• _Given exercise_
Format every line of the data below as a JSON list of strings, one string per line, leaving out any blank lines.

• _Dataset records_
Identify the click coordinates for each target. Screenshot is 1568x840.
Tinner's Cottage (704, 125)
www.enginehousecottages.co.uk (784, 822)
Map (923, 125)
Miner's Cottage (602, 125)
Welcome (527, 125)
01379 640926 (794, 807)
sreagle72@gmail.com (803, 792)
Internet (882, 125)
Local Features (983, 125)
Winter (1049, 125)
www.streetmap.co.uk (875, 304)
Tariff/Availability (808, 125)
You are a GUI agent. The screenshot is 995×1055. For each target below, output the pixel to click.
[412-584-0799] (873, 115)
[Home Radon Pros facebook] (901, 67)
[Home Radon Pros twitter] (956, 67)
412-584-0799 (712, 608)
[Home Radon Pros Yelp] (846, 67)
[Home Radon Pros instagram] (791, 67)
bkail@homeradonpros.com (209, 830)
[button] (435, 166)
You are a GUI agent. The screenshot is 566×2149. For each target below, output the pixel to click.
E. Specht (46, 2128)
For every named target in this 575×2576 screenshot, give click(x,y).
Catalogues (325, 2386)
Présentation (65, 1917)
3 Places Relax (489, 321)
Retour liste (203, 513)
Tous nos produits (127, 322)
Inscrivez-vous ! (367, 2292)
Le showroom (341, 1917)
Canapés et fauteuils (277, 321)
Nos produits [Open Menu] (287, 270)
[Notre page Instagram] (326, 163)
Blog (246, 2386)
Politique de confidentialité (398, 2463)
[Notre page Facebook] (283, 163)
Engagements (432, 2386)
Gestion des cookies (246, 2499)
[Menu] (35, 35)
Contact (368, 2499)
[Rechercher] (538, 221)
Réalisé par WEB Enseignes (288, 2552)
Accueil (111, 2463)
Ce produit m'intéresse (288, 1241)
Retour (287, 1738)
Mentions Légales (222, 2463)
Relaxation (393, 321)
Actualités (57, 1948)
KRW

• _Exercise answer_
[
  "Identify the click coordinates for each target. Screenshot is 1568x840.",
  "Tinner's Cottage (704, 125)",
  "www.enginehousecottages.co.uk (784, 822)",
  "Map (923, 125)",
  "Miner's Cottage (602, 125)",
  "Welcome (527, 125)",
  "01379 640926 (794, 807)",
  "sreagle72@gmail.com (803, 792)",
  "Internet (882, 125)",
  "Local Features (983, 125)",
  "Winter (1049, 125)",
  "www.streetmap.co.uk (875, 304)",
  "Tariff/Availability (808, 125)",
  "You are a GUI agent. The screenshot is 995×1055. For each target below, output the pixel to click.",
  "[412-584-0799] (873, 115)",
  "[Home Radon Pros facebook] (901, 67)",
  "[Home Radon Pros twitter] (956, 67)",
  "412-584-0799 (712, 608)",
  "[Home Radon Pros Yelp] (846, 67)",
  "[Home Radon Pros instagram] (791, 67)",
  "bkail@homeradonpros.com (209, 830)",
  "[button] (435, 166)",
  "You are a GUI agent. The screenshot is 566×2149. For each target below, output the pixel to click.",
  "E. Specht (46, 2128)",
  "For every named target in this 575×2576 screenshot, give click(x,y).",
  "Catalogues (325, 2386)",
  "Présentation (65, 1917)",
  "3 Places Relax (489, 321)",
  "Retour liste (203, 513)",
  "Tous nos produits (127, 322)",
  "Inscrivez-vous ! (367, 2292)",
  "Le showroom (341, 1917)",
  "Canapés et fauteuils (277, 321)",
  "Nos produits [Open Menu] (287, 270)",
  "[Notre page Instagram] (326, 163)",
  "Blog (246, 2386)",
  "Politique de confidentialité (398, 2463)",
  "[Notre page Facebook] (283, 163)",
  "Engagements (432, 2386)",
  "Gestion des cookies (246, 2499)",
  "[Menu] (35, 35)",
  "Contact (368, 2499)",
  "[Rechercher] (538, 221)",
  "Réalisé par WEB Enseignes (288, 2552)",
  "Accueil (111, 2463)",
  "Ce produit m'intéresse (288, 1241)",
  "Retour (287, 1738)",
  "Mentions Légales (222, 2463)",
  "Relaxation (393, 321)",
  "Actualités (57, 1948)",
  "KRW"
]